If the property owners say yes, spend the money on a pool, then the city can back away from this issue. If property owners say no, then that doesn't mean that there won't be a pool at Enochs, only that it shouldn't be paid for with Mello-Roos taxes. This idea for a mail ballot vote of these property owners is a much better way to gauge the accurate sentiment of taxpayers than was the meeting held in August at Enochs High.

That amounted to little more than a pep rally stacked with teen athletes and their parents and coaches. It is no surprise that the swimmers and water polo players said they want a pool on their campus, because it is inconvenient to have to go to another pool school for practices and games or meets.

But wants and needs are not the same thing, a fact of life that adults have been reminded of in this hard economy and that high school students will have to learn soon enough.

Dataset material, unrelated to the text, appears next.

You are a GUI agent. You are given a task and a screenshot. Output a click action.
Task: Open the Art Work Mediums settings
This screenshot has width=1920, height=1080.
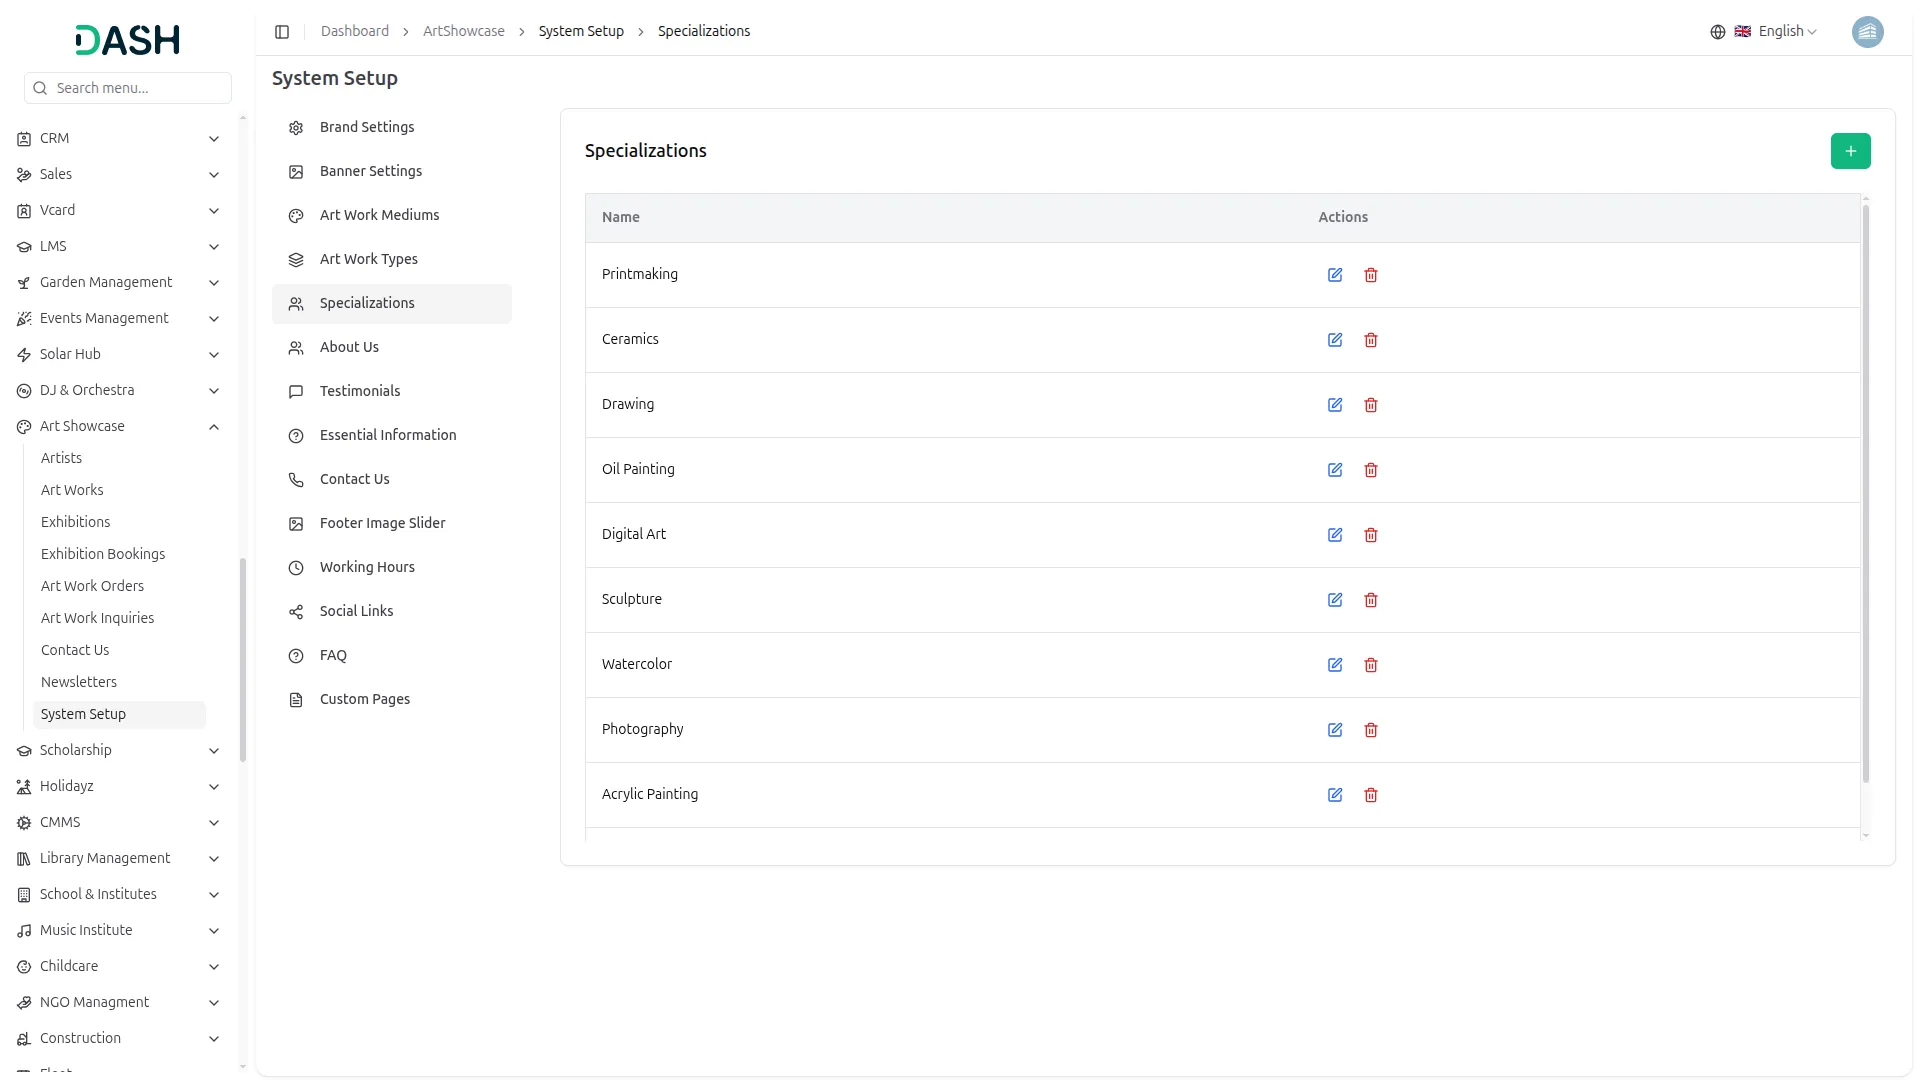tap(379, 215)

So far, a majority of the Modesto school board members are subscribing to the administration's argument that every dime that the district spent at Enochs High was justified. Staff simply rejects the analysis done by an outside and impartial legal firm, which concluded that Village I property owners have been overburdened with taxes and that Modesto and Sylvan did not abide by a 1994 mitigation agreement.

Modesto City Councilman Dave Cogdill Jr. has taken that legal analysis very seriously, as have other council members. They've hinted at a lawsuit if the school board doesn't do something to at least acknowledge the excessive tax burden.

We urge school board members to give this proposal from city leaders serious consideration. It's not just a way to avoid a lawsuit but it's the appropriate way to respond to the residents in your community who have paid a lot for Modesto to have some very attractive high school campuses.